EXTRAIT CHOISI -
____________

Il est indéniable que les candidatures de Dbeibeh et de Seif al-Islam réduiront, grandement, les chances de Aguila et de Haftar de remporter l'élection et ce, malgré l'élaboration de la loi relative à ce scrutin sur mesure pour les adapter aux désidérata des deux hommes forts de l’est du pays, dans le but de priver Dbeibeh, en particulier, d'y prendre part.Toutefois, leur plan a échoué jusqu'à présent.
Ainsi, la présidence du Parlement et les députés loyaux à Aguila et à Haftar se sont mobilisés dans les coulisses et durant « l’extra-time » pour exercer des pressions sur la Commission électorale, dans le but de reporter l'annonce de la liste définitive des candidats.
La Commission électorale a obtempéré à cette pression et procédé à la publication d'un communiqué équivoque, où il est question, implicitement, de report des élections, voire du réexamen de certains noms qui ont réussi à surmonter l’ultime écueil des recours déposés auprès des Cours d'appel.
Dans le communiqué diffusé le 11 décembre courant, la Commission a indiqué qu’elle « adoptera certaines procédures judiciaires, en coordination avec le Conseil supérieur de la magistrature, et d’autres d’ordre juridique, en prenant attache avec la commission mise sur pied par la Chambre des députés, avant d’aller de l’avant sur la voie de la proclamation de la liste définitive des candidats ».
Selon Saad al-Akr, proche de Aguila Salah, le président de la Commission électorale, Imed Essayeh, a dévoilé, au cours de sa rencontre avec le vice-président du Parlement A’hmid Houma, avoir reçu des menaces ainsi que la demande d’ajout d’un nouveau recours au niveau du Parlement (troisième degré de recours) que devront surmonter les candidats.
Cela veut dire que le Parlement pourrait recourir à l’amendement de la loi électorale, ce qui permettra de créer un troisième degré de recours au lieu de la double juridiction actuelle (première instance et appel).

____________

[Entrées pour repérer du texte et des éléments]
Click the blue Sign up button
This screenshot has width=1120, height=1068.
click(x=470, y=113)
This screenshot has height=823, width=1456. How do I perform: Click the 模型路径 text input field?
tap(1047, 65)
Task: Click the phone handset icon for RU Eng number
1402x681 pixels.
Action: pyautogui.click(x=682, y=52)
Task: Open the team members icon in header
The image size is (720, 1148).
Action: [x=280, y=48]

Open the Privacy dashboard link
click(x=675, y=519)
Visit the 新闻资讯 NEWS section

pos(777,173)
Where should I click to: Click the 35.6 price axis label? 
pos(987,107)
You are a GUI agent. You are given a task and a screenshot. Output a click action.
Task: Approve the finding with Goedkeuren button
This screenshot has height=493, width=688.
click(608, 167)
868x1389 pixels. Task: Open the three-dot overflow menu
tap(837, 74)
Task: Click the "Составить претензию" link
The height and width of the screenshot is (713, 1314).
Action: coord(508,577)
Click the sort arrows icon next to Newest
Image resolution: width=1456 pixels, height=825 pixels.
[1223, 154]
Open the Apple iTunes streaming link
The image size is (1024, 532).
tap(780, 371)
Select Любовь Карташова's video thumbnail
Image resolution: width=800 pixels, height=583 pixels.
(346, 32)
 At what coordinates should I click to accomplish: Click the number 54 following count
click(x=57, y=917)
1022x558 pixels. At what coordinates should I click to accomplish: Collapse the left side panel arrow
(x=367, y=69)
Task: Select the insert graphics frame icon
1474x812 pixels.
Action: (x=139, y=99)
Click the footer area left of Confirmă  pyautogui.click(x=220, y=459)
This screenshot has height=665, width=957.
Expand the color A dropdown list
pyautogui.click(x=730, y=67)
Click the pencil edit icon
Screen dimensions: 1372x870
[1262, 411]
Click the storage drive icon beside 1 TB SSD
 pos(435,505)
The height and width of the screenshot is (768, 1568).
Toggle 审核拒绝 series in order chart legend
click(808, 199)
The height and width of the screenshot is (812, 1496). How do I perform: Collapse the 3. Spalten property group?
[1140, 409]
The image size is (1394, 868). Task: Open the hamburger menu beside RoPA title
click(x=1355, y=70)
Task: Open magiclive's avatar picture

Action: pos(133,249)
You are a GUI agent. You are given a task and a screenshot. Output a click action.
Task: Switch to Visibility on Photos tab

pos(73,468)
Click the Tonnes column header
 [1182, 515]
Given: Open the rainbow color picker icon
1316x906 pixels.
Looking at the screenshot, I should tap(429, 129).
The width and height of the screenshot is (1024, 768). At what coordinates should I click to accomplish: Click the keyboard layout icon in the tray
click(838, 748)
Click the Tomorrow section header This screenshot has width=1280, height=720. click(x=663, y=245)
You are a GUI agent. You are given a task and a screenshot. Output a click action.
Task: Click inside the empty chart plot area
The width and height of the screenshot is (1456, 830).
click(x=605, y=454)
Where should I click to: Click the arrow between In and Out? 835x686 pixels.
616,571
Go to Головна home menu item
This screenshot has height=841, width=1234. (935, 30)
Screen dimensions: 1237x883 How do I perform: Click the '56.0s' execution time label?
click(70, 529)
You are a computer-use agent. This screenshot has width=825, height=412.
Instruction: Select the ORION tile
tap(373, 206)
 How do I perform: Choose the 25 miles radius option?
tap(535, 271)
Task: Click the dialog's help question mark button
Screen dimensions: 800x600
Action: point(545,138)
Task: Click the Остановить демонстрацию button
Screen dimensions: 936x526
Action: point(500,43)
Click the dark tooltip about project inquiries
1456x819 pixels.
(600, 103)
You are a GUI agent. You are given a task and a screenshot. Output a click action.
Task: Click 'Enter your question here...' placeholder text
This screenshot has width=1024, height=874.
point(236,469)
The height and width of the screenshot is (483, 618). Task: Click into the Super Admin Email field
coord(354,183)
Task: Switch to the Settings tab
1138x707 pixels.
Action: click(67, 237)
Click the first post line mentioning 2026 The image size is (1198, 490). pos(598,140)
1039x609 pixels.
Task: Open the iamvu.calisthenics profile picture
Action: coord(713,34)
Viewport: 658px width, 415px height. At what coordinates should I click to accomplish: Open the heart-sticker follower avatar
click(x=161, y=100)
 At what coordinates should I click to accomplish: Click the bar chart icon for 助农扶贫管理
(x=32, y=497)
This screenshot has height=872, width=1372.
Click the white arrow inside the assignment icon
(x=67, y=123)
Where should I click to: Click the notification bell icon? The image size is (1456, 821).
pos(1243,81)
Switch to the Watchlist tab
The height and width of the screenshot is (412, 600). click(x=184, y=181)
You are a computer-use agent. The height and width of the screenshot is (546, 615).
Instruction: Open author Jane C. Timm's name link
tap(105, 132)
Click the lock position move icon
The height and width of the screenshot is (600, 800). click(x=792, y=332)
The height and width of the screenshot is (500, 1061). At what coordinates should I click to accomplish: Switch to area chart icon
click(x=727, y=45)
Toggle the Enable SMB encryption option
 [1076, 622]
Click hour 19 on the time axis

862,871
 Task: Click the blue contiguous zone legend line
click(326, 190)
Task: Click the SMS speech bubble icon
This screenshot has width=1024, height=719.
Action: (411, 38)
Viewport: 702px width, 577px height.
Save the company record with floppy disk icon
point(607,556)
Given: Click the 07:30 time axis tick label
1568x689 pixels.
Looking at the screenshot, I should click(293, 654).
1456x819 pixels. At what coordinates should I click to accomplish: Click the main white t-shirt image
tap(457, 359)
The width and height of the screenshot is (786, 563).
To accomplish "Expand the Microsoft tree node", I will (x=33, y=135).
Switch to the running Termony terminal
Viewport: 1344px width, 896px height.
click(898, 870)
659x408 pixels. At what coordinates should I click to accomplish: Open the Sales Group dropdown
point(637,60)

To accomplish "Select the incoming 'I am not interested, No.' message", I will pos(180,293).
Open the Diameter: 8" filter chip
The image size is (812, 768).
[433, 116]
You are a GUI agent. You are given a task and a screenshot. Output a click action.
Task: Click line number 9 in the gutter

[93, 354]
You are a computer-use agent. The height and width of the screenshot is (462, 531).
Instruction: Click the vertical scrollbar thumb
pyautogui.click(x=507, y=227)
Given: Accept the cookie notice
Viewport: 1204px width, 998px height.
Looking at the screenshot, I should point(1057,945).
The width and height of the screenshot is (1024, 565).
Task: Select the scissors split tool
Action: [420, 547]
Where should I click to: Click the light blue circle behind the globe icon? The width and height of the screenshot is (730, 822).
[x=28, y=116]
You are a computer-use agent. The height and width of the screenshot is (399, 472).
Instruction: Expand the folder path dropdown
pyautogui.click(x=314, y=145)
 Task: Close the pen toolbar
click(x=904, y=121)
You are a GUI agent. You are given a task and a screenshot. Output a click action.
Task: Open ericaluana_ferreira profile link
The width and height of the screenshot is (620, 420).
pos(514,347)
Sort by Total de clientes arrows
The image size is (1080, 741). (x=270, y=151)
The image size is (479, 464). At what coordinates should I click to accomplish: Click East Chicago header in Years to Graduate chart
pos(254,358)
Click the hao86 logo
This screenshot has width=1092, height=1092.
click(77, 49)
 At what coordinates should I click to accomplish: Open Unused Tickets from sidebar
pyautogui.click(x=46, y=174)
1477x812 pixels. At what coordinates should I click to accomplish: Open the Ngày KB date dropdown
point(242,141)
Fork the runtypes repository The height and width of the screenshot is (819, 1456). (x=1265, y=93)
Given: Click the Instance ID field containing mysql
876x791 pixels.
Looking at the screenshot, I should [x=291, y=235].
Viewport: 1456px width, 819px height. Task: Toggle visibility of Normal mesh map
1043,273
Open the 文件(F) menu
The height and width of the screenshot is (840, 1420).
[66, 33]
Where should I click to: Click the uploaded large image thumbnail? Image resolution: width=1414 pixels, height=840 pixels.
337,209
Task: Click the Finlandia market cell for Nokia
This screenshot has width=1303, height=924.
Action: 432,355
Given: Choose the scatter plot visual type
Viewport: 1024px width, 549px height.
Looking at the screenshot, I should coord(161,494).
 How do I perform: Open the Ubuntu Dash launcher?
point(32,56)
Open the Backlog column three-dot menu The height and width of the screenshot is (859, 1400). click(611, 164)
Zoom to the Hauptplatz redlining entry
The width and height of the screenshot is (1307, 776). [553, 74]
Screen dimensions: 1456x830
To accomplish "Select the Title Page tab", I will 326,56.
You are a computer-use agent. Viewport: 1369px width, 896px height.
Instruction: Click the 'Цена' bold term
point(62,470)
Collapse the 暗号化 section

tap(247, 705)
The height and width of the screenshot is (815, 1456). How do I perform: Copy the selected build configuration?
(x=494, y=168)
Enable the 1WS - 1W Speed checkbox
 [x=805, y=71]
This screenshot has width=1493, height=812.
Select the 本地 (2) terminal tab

____________

CONSIGNE DE L'EXERCICE -
Résumez en deux phrases l'extrait sur la Commission électorale, placé plus haut.

CORRIGÉ COMPLET -
Les candidatures de Dbeibeh et de Seif al-Islam réduisent fortement les chances d'Aguila et de Haftar, si bien que la présidence du Parlement et les députés qui leur sont loyaux ont fait pression sur la Commission électorale pour reporter l'annonce de la liste définitive des candidats. La Commission a cédé en publiant le 11 décembre un communiqué équivoque annonçant des procédures préalables à cette proclamation, et le Parlement pourrait amender la loi électorale pour créer un troisième degré de recours.